8. An HPC knowledge question answering system based on retrieval enhancement generation and terminology system construction, characterized in that, include: The terminology system construction module is used to build the HPC terminology system. A high-quality knowledge base building module for constructing vectorized knowledge bases; The terminology enhancement retrieval module is used to receive the user's original query, identify the HPC terms contained in the original query, extract the standard definition, its superordinate concept and equivalent concept of the identified term from the constructed HPC terminology system, and construct a semantically enhanced query representation based on the original query, the standard definition, the superordinate concept and equivalent concept; Based on semantically enhanced query representation, a retrieval is performed in the constructed vectorized knowledge base to obtain N question-answer pairs that are more relevant to the original query as the context for generating the answer; The specialized answer generation module is used to combine the context and the original query into a complete prompt input to the large language model to obtain a specialized answer to the original query.

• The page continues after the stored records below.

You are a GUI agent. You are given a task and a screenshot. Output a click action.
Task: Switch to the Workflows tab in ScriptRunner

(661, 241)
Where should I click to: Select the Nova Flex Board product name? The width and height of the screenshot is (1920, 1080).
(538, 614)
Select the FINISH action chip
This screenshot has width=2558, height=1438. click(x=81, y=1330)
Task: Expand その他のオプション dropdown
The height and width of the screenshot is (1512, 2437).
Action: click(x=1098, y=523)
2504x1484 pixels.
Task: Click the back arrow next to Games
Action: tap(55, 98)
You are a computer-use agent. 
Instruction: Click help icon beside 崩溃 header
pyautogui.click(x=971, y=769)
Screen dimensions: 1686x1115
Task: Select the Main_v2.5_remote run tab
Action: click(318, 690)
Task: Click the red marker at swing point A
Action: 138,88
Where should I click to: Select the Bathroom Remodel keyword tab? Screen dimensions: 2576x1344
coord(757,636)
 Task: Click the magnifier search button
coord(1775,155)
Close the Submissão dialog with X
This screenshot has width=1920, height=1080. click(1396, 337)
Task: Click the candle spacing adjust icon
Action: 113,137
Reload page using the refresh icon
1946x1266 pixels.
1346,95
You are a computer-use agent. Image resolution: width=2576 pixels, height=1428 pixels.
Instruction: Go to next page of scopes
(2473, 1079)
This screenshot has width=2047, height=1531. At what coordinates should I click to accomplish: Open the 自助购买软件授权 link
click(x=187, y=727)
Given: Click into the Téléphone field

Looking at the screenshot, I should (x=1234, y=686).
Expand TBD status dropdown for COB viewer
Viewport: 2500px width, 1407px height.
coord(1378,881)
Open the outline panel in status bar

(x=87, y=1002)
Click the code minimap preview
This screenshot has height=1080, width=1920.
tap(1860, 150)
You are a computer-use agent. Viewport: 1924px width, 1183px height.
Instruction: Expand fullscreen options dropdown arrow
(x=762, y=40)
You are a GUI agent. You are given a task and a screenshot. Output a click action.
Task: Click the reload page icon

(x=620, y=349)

9. An HPC knowledge question answering device based on retrieval enhancement generation and terminology system construction, comprising a processor and a memory, wherein the memory stores a computer program, characterized in that, The processor executes the program to implement the steps of the method according to any one of claims 1 to 7.
10. A computer-readable storage medium having a computer program stored thereon, characterized in that, When the computer program is executed by a processor, it implements the steps of the method according to any one of claims 1 to 7.